Par Emmanuel Medina
Lors de la Journée d’échanges institutionnels ce mardi 14 juillet 2026, le patron des Finances a dévoilé la stratégie gouvernementale axée sur la modernisation fiscale et l’indépendance technologique, marquée par le lancement historique d’un Data Center national. Le ministre des Finances, Doudou Fwamba Likunde Li-Botayi, a exposé avec fermeté le bilan d’étape des grandes réformes structurelles menées par l’exécutif à l’occasion de la journée d’échange et d’information entre les parlementaires et le Fonds monétaire international (FMI) organisée par la commission ecofin de l’assemblée nationale ce mardi 14 juillet 2026.

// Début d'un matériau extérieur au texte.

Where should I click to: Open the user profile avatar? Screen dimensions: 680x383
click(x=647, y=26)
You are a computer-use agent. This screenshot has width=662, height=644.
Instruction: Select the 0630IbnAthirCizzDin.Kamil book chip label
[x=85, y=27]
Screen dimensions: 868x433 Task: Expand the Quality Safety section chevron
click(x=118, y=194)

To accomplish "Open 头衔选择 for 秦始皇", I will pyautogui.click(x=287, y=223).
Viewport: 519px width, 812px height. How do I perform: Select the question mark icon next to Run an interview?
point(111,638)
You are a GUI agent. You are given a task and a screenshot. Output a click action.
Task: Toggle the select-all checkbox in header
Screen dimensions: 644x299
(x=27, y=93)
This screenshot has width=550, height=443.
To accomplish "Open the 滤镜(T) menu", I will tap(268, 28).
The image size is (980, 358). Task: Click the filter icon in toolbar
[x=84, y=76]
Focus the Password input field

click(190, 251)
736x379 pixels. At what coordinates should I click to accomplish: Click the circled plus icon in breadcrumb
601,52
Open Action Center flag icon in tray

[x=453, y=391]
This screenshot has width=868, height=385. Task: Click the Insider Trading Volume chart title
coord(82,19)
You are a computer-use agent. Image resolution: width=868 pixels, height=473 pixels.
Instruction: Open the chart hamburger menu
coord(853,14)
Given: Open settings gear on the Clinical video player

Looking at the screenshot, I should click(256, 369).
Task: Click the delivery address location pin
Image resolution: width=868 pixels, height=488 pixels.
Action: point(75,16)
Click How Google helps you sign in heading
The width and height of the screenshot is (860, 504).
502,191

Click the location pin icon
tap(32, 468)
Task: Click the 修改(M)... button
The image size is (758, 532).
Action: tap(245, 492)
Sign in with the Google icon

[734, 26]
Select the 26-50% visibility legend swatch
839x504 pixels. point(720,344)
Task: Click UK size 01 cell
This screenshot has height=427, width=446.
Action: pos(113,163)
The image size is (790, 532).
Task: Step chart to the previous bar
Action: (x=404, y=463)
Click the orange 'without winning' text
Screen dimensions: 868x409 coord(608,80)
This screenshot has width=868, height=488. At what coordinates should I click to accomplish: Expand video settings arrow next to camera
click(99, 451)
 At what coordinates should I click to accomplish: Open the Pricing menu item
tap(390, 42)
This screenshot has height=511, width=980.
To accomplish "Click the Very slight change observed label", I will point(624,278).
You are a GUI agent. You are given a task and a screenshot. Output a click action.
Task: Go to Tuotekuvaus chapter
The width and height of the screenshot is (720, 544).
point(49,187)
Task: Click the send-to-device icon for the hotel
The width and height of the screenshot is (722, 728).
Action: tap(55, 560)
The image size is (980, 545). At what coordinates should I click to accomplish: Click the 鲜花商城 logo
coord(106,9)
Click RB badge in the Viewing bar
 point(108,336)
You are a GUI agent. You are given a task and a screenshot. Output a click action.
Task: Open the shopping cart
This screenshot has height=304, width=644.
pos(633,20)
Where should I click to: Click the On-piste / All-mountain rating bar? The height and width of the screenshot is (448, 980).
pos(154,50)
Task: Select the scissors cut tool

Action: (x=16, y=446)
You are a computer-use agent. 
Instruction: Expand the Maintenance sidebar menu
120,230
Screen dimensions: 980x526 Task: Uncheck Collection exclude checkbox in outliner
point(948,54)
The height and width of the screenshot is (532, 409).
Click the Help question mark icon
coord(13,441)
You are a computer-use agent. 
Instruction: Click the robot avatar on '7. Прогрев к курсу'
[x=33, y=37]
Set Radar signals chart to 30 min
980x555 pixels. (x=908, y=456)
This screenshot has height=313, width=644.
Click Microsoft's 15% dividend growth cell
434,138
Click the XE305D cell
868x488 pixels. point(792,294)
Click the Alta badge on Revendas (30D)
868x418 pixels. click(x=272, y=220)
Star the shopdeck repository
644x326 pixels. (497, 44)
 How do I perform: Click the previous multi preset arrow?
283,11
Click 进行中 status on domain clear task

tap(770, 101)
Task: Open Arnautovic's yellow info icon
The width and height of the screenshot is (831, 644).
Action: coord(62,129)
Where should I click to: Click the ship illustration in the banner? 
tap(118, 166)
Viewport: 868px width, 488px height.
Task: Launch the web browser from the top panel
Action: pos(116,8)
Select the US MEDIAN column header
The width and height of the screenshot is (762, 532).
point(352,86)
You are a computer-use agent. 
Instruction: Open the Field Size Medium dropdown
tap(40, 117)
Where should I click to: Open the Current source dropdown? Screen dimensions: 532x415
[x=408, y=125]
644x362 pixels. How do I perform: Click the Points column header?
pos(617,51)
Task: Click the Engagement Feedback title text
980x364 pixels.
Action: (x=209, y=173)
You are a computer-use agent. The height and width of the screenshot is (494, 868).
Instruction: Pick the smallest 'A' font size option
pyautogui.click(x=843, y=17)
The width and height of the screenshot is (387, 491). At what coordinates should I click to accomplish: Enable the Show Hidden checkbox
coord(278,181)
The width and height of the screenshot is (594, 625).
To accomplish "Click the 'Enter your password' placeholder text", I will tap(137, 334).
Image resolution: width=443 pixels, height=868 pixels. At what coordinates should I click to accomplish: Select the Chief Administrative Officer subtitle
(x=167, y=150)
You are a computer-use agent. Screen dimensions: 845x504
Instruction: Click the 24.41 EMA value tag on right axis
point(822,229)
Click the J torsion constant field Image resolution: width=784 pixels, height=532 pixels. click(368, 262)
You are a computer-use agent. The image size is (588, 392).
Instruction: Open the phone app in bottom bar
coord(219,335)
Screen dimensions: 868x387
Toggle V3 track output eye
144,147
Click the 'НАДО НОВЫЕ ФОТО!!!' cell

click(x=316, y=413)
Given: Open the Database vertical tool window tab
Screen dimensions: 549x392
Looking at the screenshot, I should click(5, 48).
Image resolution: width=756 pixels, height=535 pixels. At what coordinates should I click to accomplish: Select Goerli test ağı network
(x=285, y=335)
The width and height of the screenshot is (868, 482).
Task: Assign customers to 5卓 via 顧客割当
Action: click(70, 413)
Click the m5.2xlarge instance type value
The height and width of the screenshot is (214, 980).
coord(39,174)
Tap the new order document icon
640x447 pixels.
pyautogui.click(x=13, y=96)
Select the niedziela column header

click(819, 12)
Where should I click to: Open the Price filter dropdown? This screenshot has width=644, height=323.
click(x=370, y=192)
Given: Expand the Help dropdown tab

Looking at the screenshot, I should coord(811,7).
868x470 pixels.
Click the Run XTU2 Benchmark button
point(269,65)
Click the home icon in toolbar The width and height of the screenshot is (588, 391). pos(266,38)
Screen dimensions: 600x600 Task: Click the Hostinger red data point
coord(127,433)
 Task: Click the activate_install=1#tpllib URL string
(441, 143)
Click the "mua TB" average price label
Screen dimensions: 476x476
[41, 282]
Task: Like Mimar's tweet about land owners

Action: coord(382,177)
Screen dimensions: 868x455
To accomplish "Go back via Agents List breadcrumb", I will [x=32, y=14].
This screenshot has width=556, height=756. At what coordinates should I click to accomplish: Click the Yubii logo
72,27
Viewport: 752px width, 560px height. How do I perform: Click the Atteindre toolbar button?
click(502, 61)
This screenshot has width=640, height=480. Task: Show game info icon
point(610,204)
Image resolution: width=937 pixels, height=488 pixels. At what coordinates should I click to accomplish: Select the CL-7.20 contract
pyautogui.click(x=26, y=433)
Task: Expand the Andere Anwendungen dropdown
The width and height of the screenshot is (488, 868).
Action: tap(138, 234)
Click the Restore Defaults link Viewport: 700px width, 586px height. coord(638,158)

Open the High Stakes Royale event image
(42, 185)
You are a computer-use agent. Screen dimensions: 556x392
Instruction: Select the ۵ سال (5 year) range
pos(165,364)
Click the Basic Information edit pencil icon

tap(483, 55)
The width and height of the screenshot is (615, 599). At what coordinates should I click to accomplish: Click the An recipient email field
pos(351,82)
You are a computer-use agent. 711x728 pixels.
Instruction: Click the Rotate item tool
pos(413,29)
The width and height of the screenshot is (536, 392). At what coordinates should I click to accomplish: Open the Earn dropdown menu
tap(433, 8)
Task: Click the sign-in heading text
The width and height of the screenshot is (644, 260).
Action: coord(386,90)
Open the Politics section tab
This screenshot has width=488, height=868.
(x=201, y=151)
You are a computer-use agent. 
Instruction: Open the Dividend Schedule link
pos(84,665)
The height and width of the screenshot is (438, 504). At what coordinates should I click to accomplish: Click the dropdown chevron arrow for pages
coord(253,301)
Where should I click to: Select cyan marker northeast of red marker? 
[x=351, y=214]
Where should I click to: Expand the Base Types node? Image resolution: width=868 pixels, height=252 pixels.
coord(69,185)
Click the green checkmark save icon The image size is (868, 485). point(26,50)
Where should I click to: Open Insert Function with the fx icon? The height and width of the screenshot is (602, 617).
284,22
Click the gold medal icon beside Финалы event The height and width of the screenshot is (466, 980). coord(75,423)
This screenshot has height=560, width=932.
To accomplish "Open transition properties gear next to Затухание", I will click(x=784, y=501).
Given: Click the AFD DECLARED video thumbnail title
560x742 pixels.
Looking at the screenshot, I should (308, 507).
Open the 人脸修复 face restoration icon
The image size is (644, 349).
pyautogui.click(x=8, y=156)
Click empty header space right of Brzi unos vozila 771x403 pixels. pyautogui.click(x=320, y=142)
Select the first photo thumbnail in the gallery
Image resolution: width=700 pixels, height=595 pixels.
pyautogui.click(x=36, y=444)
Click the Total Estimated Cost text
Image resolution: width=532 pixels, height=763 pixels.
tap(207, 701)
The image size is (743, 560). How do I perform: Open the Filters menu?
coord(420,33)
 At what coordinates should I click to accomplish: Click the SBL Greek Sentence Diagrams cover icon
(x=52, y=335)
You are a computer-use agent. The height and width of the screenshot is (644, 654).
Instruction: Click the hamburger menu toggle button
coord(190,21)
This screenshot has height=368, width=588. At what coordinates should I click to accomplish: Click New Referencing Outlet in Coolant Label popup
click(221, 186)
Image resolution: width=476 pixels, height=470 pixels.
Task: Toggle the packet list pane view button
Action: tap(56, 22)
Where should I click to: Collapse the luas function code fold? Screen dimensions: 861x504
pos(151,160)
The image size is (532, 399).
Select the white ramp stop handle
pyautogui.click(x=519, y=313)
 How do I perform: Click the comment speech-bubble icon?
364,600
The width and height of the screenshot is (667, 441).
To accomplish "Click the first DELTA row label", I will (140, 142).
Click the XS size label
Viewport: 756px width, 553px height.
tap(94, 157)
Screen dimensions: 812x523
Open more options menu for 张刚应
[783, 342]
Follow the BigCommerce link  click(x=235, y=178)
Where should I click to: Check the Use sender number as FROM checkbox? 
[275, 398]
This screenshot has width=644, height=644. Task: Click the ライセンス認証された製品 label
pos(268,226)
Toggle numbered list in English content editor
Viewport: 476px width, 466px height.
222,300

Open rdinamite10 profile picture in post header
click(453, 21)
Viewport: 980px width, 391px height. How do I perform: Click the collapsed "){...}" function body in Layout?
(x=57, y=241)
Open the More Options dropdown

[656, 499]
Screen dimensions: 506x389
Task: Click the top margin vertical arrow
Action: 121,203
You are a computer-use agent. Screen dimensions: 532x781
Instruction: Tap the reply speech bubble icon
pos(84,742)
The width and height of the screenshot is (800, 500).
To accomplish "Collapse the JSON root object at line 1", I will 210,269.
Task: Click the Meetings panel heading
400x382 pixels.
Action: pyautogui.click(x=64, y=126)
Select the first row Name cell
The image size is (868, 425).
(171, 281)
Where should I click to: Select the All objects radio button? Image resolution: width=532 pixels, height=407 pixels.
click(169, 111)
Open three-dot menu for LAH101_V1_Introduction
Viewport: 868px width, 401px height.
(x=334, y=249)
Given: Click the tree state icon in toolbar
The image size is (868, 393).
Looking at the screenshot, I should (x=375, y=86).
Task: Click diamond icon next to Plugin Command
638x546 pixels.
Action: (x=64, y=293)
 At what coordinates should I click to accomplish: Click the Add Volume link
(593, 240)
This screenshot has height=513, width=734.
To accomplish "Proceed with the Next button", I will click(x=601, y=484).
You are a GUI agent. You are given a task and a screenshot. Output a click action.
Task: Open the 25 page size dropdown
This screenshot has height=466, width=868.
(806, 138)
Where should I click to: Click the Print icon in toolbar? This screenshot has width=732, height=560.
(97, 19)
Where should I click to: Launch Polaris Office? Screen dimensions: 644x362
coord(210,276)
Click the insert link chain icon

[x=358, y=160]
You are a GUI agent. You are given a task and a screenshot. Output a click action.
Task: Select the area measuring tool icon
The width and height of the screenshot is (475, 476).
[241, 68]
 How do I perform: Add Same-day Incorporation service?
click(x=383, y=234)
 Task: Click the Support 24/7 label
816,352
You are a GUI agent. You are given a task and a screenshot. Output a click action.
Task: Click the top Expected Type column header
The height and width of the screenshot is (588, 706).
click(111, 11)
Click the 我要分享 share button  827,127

Face une assemblée de députés, de sénateurs et de représentants des institutions financières internationales, l’argentier national a réaffirmé la trajectoire économique du gouvernement. L’ambition affichée est de bâtir un écosystème fiscal incitatif, propice à l’investissement direct, stimulateur d’emplois stables et calibré pour doper la compétitivité du secteur privé face à la concurrence sous-régionale.
Doudou Fwamba Likunde Li-Botayi a également profité de cette tribune pour mettre en lumière le volume, qualifié d’inédit , des investissements publics injectés ces derniers mois à travers les différentes provinces de la République démocratique du Congo. Une décentralisation des ressources visant à corriger les asymétries de développement du pays.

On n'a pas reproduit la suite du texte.